I really got into the study of ballistics for awhile. Ballistics, concerning a projectile moving through the air, is just a part of physics, and simply put boils down to an object in motion being affected by gravity and air resistance. I learned that there are so many variables as to preclude reducing trajectories to mathematical equations with any degree of accuracy.

Bottom line, the proof is in the shooting. Study the effect of firing at different ranges and different tartgets. By different targets, I mean penetration in wood, impact on clay or gelatin. Also, try water filled plastic jugs. This, assuming you have a safe range where this is practical.

Bob Wright


----------



## Bob Wright (May 10, 2006)

*Ammo Selection........*

After my post here yesterday, something else occurred to me that might be of help to you.

Years ago, the late Jeff Cooper formulated his minimum for a defensive handgun/load combination: 40-200-100.
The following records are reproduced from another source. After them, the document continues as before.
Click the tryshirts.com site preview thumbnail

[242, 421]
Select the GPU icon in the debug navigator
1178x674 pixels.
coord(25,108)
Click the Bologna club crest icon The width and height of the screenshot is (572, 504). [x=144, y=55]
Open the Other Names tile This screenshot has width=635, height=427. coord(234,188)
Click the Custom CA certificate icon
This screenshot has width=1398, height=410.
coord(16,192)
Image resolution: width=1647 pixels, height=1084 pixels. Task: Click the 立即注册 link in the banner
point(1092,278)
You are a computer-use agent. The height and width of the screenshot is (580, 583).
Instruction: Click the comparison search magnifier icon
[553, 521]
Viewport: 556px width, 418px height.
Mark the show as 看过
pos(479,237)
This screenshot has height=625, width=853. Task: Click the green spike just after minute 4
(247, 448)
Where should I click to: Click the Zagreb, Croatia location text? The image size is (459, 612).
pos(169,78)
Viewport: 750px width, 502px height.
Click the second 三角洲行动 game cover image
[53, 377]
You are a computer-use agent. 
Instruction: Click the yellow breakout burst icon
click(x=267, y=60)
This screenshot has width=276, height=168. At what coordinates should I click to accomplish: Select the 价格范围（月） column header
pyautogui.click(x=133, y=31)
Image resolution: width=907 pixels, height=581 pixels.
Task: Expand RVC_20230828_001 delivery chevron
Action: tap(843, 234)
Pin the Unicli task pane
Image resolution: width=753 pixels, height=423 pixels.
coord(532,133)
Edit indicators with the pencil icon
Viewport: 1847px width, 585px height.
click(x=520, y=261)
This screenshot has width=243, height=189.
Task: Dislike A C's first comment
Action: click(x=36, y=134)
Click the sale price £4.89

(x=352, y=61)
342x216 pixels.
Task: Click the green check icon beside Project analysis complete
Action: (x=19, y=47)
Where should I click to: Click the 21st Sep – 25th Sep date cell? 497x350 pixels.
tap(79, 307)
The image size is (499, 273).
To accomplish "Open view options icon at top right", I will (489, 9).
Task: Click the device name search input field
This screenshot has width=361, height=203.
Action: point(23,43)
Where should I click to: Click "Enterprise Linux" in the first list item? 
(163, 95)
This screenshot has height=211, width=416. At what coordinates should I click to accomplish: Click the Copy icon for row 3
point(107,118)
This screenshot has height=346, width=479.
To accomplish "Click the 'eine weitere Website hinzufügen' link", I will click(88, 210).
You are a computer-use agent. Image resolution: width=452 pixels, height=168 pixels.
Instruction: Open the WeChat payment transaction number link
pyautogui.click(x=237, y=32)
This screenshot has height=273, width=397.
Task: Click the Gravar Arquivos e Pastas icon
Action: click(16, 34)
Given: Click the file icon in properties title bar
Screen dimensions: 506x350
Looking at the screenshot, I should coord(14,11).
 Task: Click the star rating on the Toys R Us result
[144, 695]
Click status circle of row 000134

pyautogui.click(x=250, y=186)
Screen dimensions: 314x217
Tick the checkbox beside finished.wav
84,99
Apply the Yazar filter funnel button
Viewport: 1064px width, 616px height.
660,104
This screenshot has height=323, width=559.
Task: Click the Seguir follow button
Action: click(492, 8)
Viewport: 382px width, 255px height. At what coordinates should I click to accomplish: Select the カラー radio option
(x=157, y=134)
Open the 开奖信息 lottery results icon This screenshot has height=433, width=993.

As a minimum, the gun should be .40 caliber, firing a 200 grain bullet, at 1000 fps muzzle velocity.

But then, Col. Charles Askins favorite was the Colt Combat Commander, firing the 185 gr. wadcutter target load. This from a man who truly qualifies as a modern day gunfighter. Col. Askins had used everything from the .38 Special. .357 Magnum, .44 Magnum and .45 ACP in gunfights. And lived to be ninety years old, or so.

Bob Wright


----------